25 Jahre nach der Wende haben wir es uns bequem gemacht in unserem Land mit
Meinungsfreiheit, Demokratie und Reisen, wann und wohin das Herz begehrt. Nur die Älteren
erinnern sich noch daran, dass es einmal anders war und welche Verhältnisse damals in der
DDR den Alltag beherrschten. Wenn nun zum 25-jährigen Jubiläum über den Mauerfall
berichtet wird, sehen wir meist nur die Bilder aus den Herbsttagen 89, als Hunderttausende
auf die Straßen gingen. Wie langwierig und schwierig der Weg bis zu jenen Ereignissen
jedoch war, davon wird seltener gesprochen. Mit der „Chronik zu Opposition und Widerstand
in der DDR vom August 1987 bis zum Dezember 1989“, deren erster Band gerade erschienen
ist, liegt nun eine umfangreiche Dokumentation vor, die den Weg von der Demonstration
am13. August 1987 an der Berliner Mauer bis zu jenen schicksalhaften Herbsttagen 1989
beschreibt. Taggenau und durch die zweispaltige Anordnung übersichtlich gegliedert, gibt sie
einen Überblick über die Ereignisse jener Zeit. Die Autoren Thomas Rudolph, Oliver Kloss,
Rainer Müller und Christoph Wonneberger waren damals selbst in kirchlichen Kreisen und
verschiedenen oppositioneller Bürger- und Menschenrechtsgruppen aktiv. Sie greifen
hauptsächlich auf Dokumente aus dem Archiv der Initiative Frieden und Menschenrechte
Sachsen e.V. zurück und legen damit einen Schwerpunkt auf den Leipziger Raum. Jedoch
spannt sich der Bogen der dokumentierten Ereignisse von der gesamten DDR über Osteuropa
und die Sowjetunion bis zu westlichen Organisationen, Medien und den politischen
Entwicklungen im deutsch-deutschen Verhältnis. Damit wird es dem Leser möglich, die
Dokumente und beschriebenen Ereignisse besser in die politischen Zusammenhänge der
damaligen Zeit einzuordnen und zu verstehen. Darüber hinaus werden in speziell
gekennzeichneten Abschnitten erläuternde Bemerkungen zum Kontext oder aus heutiger Sicht
eingeschoben. Zum Beispiel erfährt man so, wer von den handelnden Akteuren später als
Informeller Mitarbeiter der Staatssicherheit enttarnt wurde.
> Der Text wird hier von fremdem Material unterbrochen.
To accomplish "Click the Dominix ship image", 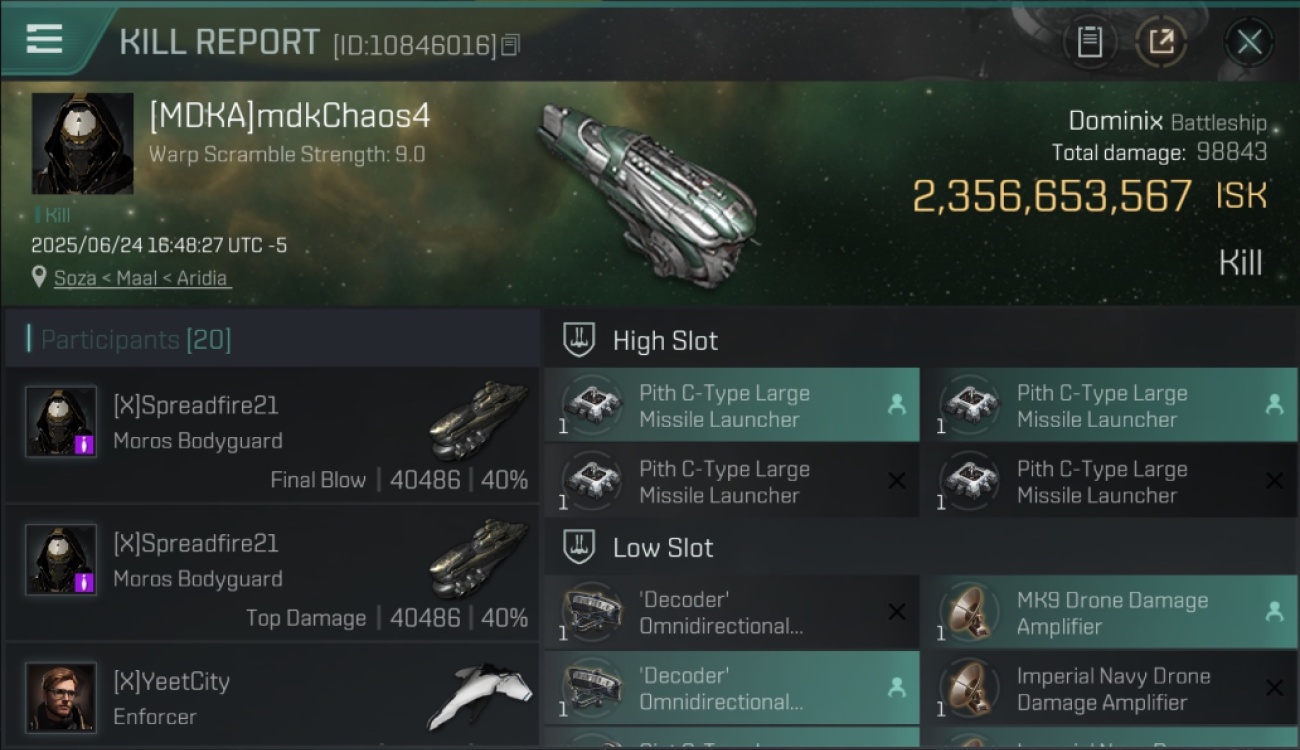I will 648,192.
Durch die Verwendung zahlreicher und vielfältiger Originaldokumente gibt das Buch einen
eindrucksvollen Einblick in die Atmosphäre und Stimmungslage der damaligen Zeit.
Während diejenigen, die dabei waren, vielleicht wieder die Beklemmungen und Sorgen
spüren, die sie angesichts von Verhaftungsmeldungen aus der Mund-zu-Mund-Propaganda
oder Westmedien empfanden, die Unruhe, die sie beschlich, wenn sie hörten, wer auch einen
Ausreiseantrag gestellt hat, werden die, die nicht dabei waren, sich ein sehr gutes Bild davon
machen, was die Akteure der verschiedenen Gruppen antrieb und umtrieb. Dabei werden
sowohl die Verflechtungen zwischen den einzelnen Gruppen, als auch Konflikte zwischen
ihnen sichtbar. Die beschwerliche, von vielen Diskussionen und Auseinandersetzungen
geprägte Suche nach Wegen im Kampf um mehr Freiheit und Selbstbestimmung in einem
demagogisch festgefahrenen Überwachungsstaat wird genau so gut nachvollziehbar, wie die
Rolle der wachsenden Zahl der Ausreiseantragsteller.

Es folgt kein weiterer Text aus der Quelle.